─── PROVIDED INFORMATION ───

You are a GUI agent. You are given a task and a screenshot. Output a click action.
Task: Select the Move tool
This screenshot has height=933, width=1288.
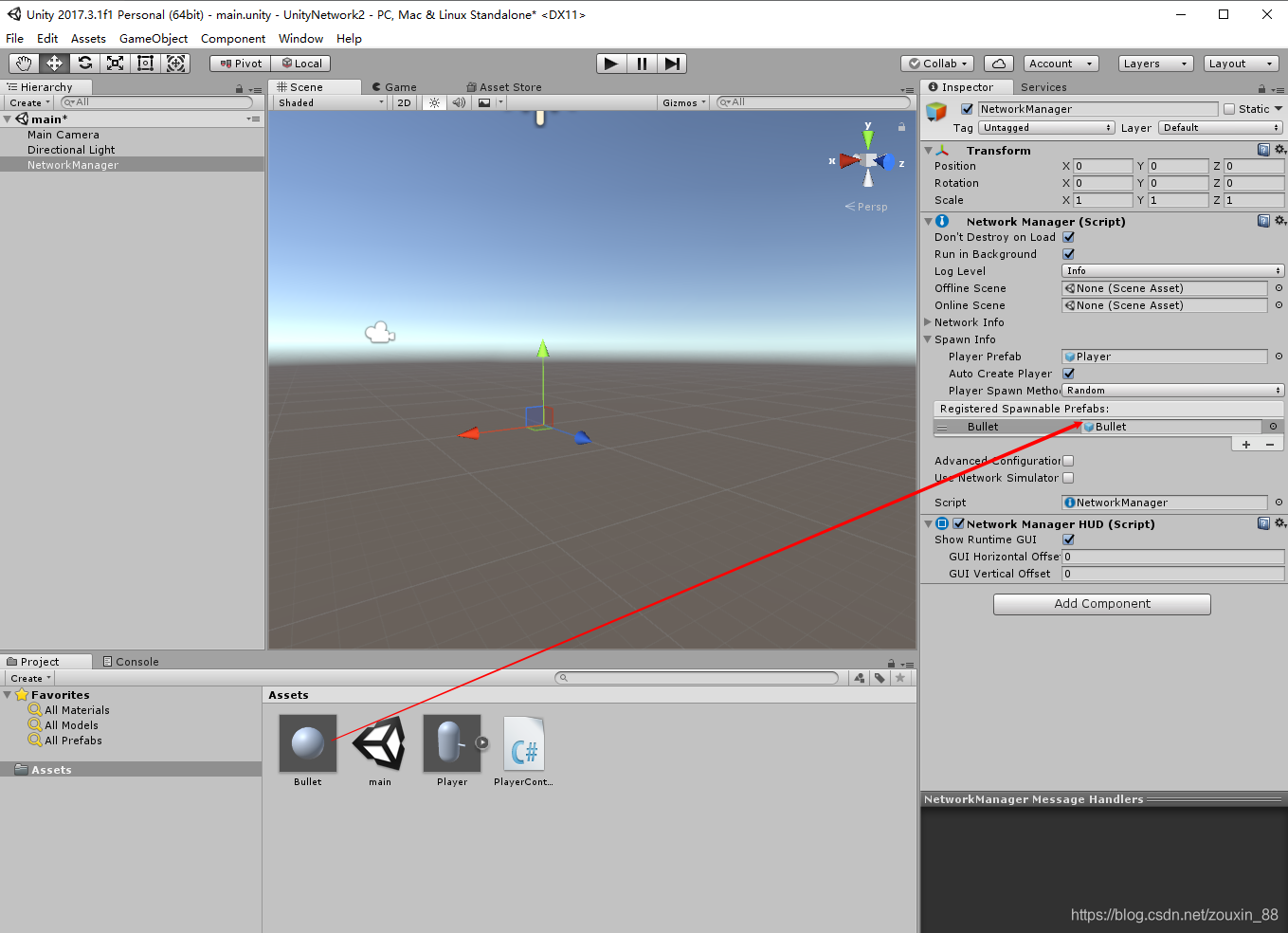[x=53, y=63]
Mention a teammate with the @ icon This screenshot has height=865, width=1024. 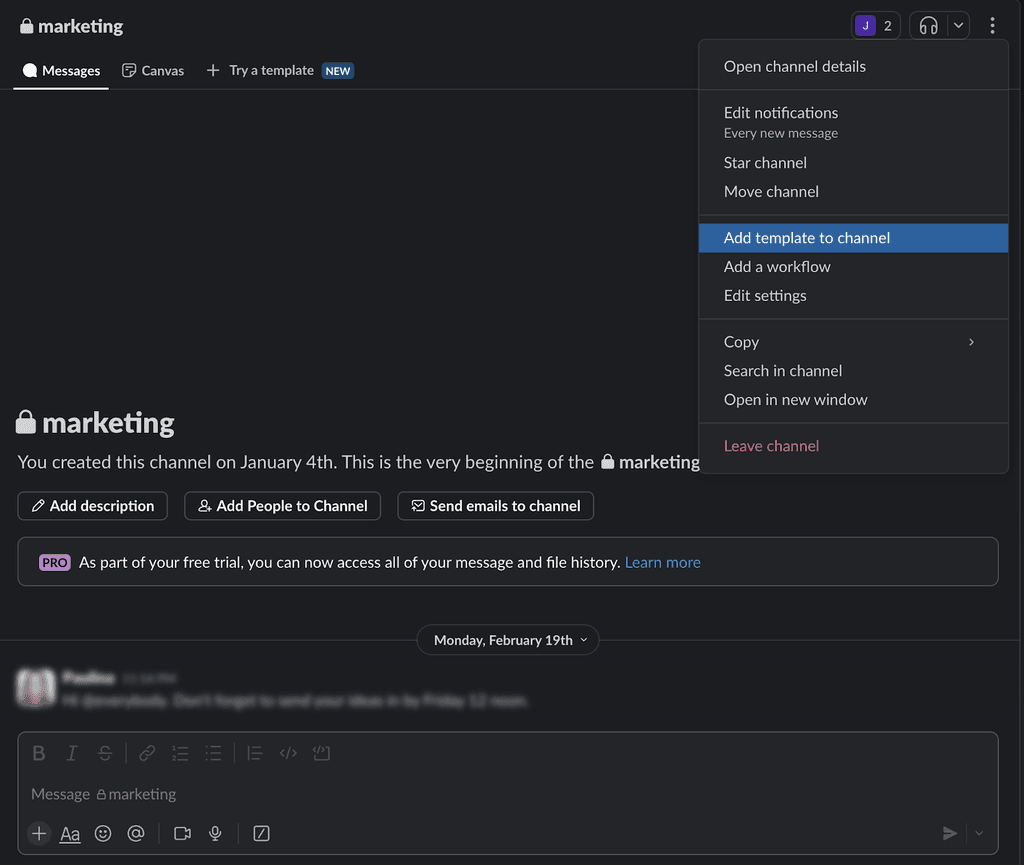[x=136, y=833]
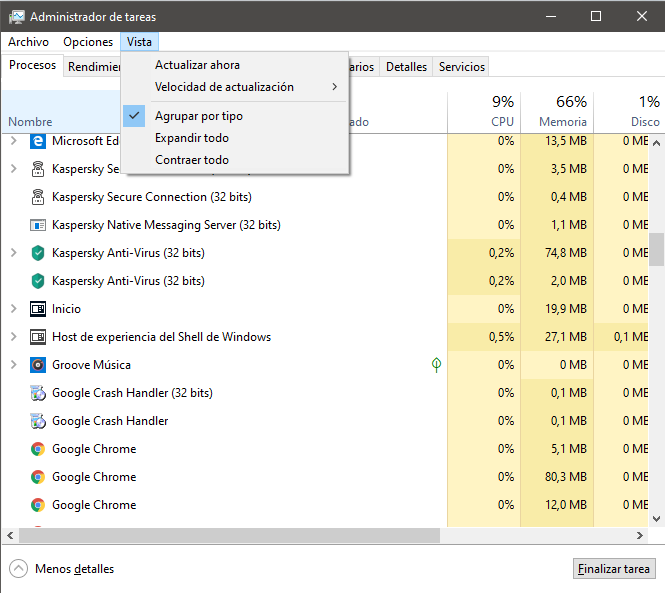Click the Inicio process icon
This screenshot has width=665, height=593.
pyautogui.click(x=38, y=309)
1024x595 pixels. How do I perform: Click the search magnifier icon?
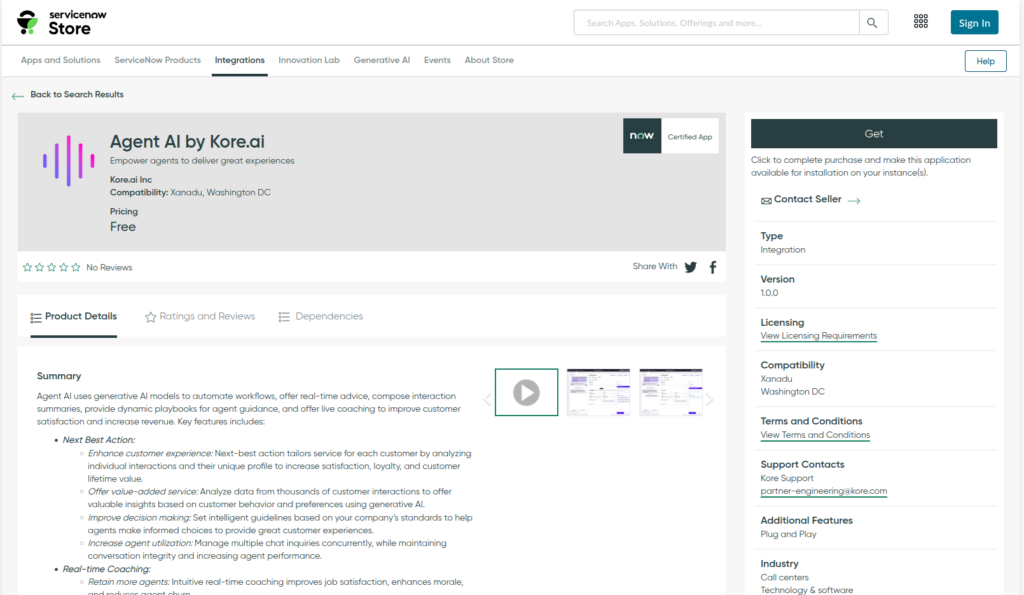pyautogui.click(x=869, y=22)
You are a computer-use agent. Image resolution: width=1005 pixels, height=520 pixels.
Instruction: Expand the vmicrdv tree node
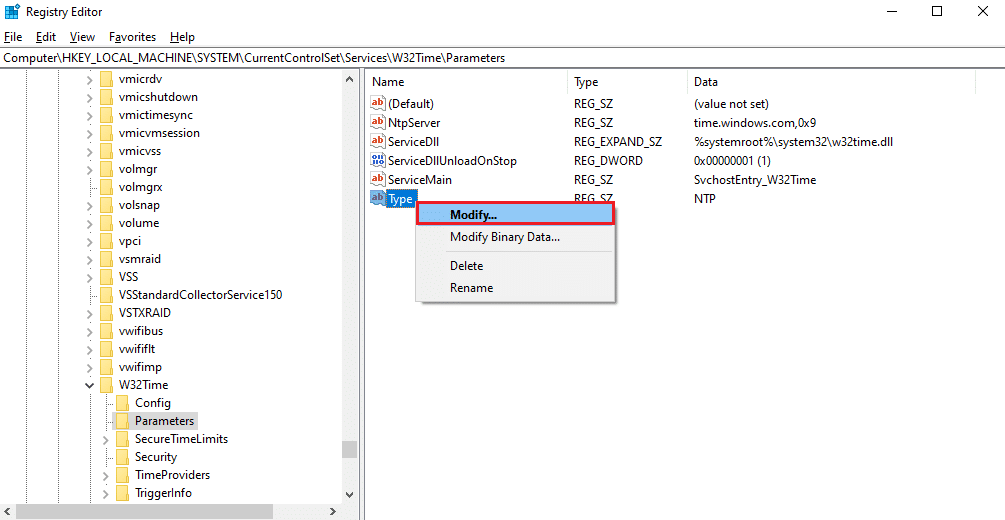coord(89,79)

───

- _WHAT YOU ARE ASKED TO DO_
Using the records above, extract exactly and only the lines from the one with "1024x595 pixels. How" through the final line, inclusive, leaving out pictures.

- _RESULT OF THIS TASK_
1024x595 pixels. How do I perform: Click the search magnifier icon?
pyautogui.click(x=869, y=22)
You are a computer-use agent. Image resolution: width=1005 pixels, height=520 pixels.
Instruction: Expand the vmicrdv tree node
coord(89,79)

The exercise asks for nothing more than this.